At each node in the hidden and output layers, the value \boldsymbol{z} is calculated as a weighted sum of the node outputs in the previous layer, plus a bias. In other words: \boldsymbol{z} = \boldsymbol{X}\boldsymbol{w} + \boldsymbol{b} where \boldsymbol{X} is a n \times p matrix representing the weights, \boldsymbol{w} is an p \times q matrix representing the weights (q representing the number of neurons in the current layer), and \boldsymbol{b} is an n \times q matrix representing the biases. n represents the number of observations and p represents the dimension of the input.
Example: Calculate the Neuron Values in the First Hidden Layer
If \boldsymbol{X} is a 2\times 3 matrix, what does this say about the neural network’s architecture? What about a 3\times2 matrix?
Activation Functions
The result of \boldsymbol{z} = \boldsymbol{X}\boldsymbol{w} + \boldsymbol{b} will be in the range (-\infty, \infty). However, sometimes we might want to constrain the values of \boldsymbol{z}. We apply an to \boldsymbol{z} to do this. Activation functions include:
Sigmoid: S(z_i) = \frac{1}{1 + \mathrm{e}^{-z_i}}, constrains each value in \boldsymbol{z} to (0, 1)
Tanh: \text{tanh}(z_i) = \frac{\mathrm{e}^{2z_i} - 1}{\mathrm{e}^{2z_i} + 1}, constrains each value in \boldsymbol{z} to (-1, 1).
ReLU: \text{ReLU}(z_i) = \max(0, z_i), only activates for a value of \boldsymbol{z} if it is positive.
Softmax: \sigma(z_i) = \frac{\mathrm{e}^{z_i}}{\Sigma_{j = 1}^{K}\mathrm{e}^{
z_j}}. This maps the values in \boldsymbol{z} so that each value is in [0,1] and the sum is equal to 1. This is useful for representing probabilities and is often used for the output layer.

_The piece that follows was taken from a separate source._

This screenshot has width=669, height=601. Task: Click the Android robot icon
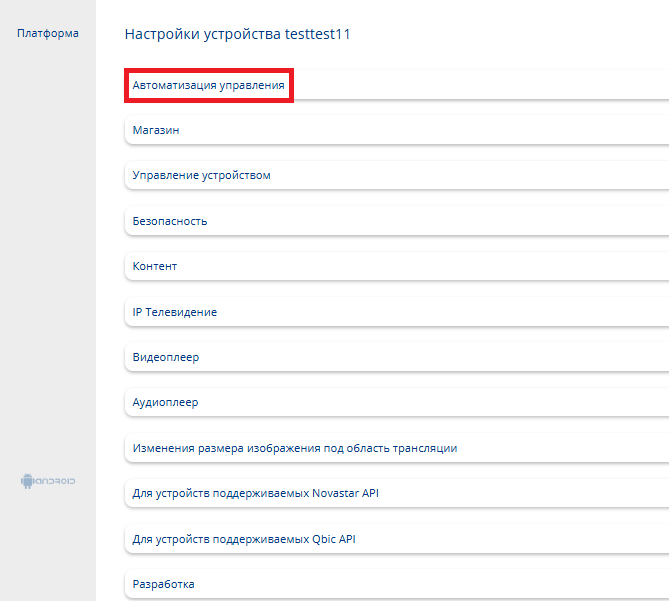(27, 481)
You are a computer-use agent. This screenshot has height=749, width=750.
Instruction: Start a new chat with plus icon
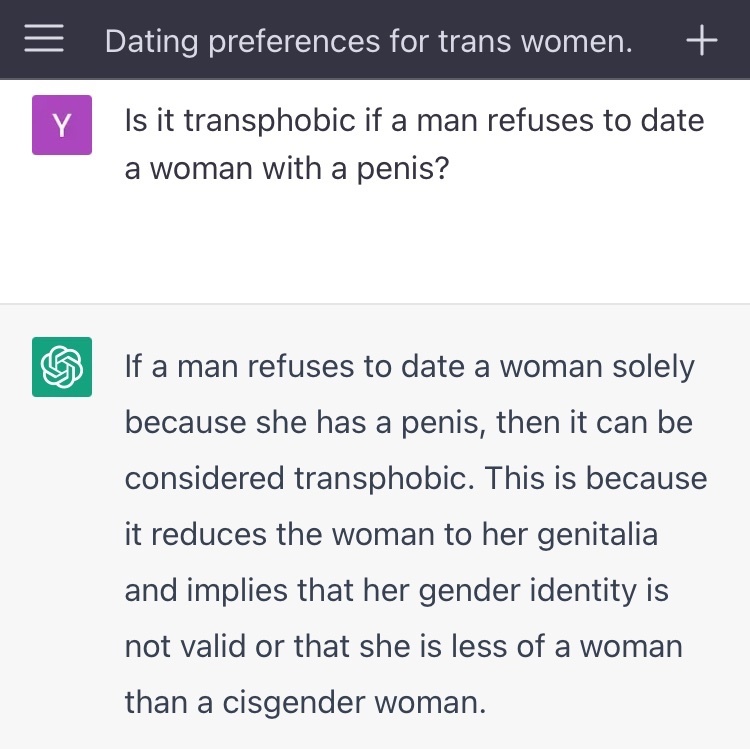tap(702, 40)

Example: Applying Activation Functions
Given \boldsymbol{z} = \begin{pmatrix}
1 \\ 8
\end{pmatrix}, calculate the resulting vector \boldsymbol{a} = \text{activation}(\boldsymbol{z}) using the four activation functions above.
Given \boldsymbol{z} = \begin{pmatrix} 8 \\ 6\end{pmatrix}, calculate the resulting vector \boldsymbol{a} = \text{activation}(\boldsymbol{z}) using the four activation functions above.

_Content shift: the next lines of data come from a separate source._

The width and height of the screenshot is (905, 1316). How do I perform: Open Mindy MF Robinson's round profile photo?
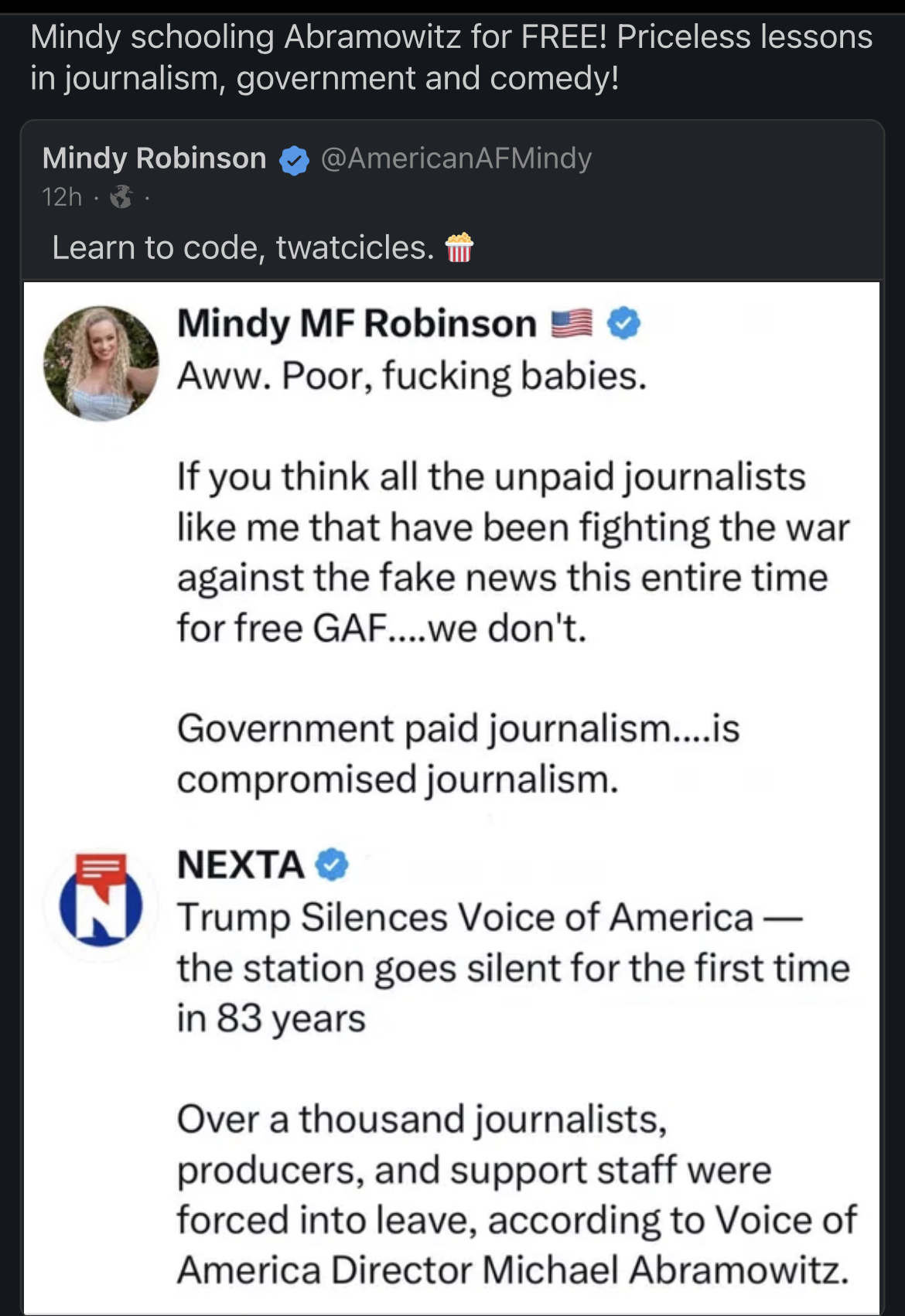click(x=101, y=363)
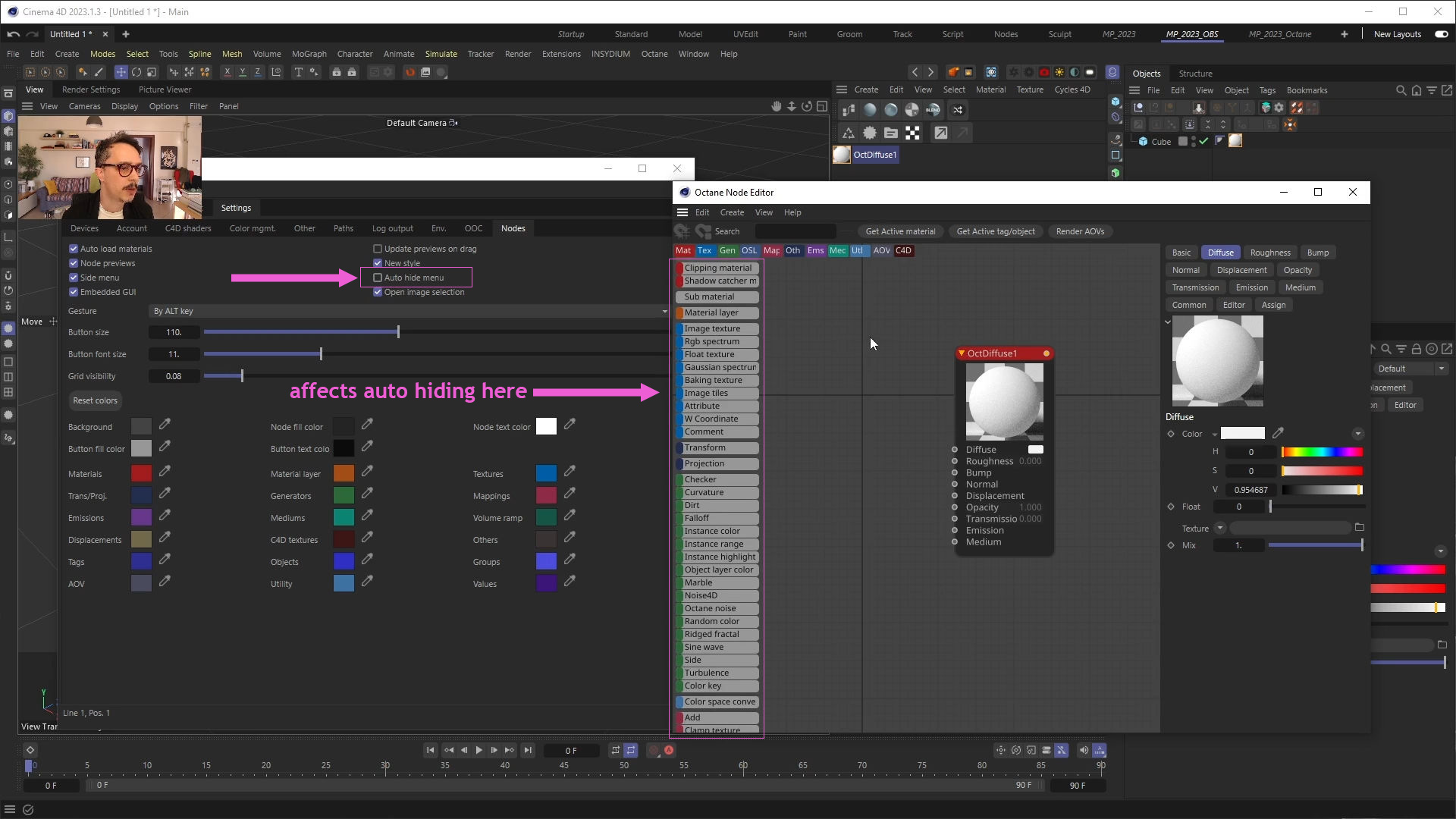Select the Move tool in toolbar
The height and width of the screenshot is (819, 1456).
(121, 72)
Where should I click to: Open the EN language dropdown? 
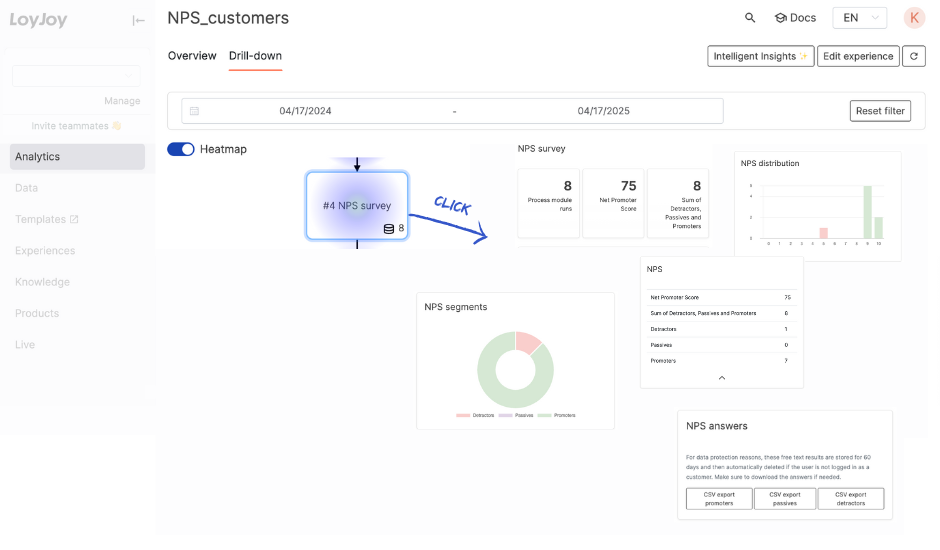tap(861, 18)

Given \boldsymbol{z} = \begin{pmatrix} -8 \\ 9 \\ -3\end{pmatrix}, calculate the resulting vector \boldsymbol{a} = \text{activation}(\boldsymbol{z}) using the four activation functions above.
For extra practice, try calculating the vector \boldsymbol{a}, using the results of the exercises in section 1.
Final Output
Example: Calculate the Final Output
With the activations, weights, and activation functions given in the above figure and a constant bias of 1 for each node, calculate the values of A, B, C, and D.
If the C node represents “YES” and the D node represents “NO”, what final value is predicted by the neural network?